--- begin Input ---

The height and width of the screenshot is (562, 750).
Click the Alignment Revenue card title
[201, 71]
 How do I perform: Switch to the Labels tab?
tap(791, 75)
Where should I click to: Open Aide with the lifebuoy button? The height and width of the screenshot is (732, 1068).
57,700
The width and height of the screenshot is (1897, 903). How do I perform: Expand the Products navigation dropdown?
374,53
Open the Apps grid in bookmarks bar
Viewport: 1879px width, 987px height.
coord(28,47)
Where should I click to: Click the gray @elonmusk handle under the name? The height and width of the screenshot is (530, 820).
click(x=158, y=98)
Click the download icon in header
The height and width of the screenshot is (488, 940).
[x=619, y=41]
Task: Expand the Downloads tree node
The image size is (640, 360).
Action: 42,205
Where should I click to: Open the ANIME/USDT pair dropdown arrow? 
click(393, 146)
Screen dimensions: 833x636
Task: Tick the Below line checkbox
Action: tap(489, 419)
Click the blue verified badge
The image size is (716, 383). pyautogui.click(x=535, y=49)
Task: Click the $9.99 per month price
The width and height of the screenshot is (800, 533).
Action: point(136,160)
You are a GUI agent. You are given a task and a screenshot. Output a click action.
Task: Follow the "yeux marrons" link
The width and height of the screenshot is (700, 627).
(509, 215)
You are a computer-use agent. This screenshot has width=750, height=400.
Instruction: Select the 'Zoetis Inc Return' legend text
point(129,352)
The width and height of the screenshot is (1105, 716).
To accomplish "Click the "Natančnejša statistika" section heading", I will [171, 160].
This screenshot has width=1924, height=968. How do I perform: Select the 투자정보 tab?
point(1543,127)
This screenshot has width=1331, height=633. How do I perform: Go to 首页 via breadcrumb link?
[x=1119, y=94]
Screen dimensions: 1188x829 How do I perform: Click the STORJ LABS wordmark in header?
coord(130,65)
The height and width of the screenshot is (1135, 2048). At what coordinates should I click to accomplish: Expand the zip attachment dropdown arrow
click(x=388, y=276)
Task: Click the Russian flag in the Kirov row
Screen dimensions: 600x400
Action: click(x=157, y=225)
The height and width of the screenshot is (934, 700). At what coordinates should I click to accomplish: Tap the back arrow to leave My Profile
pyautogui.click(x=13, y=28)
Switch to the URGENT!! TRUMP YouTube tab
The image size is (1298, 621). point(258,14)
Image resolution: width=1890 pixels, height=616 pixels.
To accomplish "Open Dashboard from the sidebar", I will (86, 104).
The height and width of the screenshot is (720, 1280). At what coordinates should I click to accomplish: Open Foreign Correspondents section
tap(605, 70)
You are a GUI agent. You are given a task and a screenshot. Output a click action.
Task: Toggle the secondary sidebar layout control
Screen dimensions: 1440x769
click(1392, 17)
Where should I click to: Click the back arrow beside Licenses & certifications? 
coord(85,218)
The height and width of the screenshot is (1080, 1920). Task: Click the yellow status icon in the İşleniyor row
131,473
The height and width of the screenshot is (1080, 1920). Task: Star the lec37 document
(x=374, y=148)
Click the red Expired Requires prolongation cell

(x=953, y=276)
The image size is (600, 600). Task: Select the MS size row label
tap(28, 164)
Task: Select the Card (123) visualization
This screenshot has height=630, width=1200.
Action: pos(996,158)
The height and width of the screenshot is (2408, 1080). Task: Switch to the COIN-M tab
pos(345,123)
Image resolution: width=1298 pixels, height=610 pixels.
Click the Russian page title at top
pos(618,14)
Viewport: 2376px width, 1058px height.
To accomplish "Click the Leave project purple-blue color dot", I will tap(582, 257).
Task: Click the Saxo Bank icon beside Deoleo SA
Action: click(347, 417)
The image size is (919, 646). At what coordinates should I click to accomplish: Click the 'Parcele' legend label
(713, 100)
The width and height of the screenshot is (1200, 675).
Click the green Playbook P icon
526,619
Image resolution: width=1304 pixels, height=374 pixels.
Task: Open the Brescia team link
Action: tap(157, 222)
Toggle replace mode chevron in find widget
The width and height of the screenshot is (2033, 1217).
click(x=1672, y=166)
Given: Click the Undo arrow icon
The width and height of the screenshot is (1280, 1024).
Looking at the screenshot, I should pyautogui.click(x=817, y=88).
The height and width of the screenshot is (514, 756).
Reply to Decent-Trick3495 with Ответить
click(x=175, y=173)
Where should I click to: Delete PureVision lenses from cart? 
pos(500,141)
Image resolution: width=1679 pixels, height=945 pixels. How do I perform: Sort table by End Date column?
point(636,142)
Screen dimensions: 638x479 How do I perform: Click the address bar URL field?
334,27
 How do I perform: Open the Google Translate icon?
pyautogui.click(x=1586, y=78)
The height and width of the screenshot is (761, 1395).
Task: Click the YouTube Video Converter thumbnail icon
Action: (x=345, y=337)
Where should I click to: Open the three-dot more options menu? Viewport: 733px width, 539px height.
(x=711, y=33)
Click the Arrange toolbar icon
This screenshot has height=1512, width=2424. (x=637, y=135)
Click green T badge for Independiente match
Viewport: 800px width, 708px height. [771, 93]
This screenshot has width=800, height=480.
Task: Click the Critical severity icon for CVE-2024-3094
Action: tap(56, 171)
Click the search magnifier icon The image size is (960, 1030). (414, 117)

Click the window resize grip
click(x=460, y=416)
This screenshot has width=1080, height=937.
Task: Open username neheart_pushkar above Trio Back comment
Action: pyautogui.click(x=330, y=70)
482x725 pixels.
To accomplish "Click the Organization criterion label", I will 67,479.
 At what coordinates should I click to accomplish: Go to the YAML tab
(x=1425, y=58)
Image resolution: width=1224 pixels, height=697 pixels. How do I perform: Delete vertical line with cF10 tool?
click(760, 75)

--- end Input ---

| Request |
Report every line of the items above that contains the word "with", copying each such line in full.

| Result |
Where should I click to: Open Aide with the lifebuoy button? The height and width of the screenshot is (732, 1068).
Reply to Decent-Trick3495 with Ответить
Image resolution: width=1224 pixels, height=697 pixels. How do I perform: Delete vertical line with cF10 tool?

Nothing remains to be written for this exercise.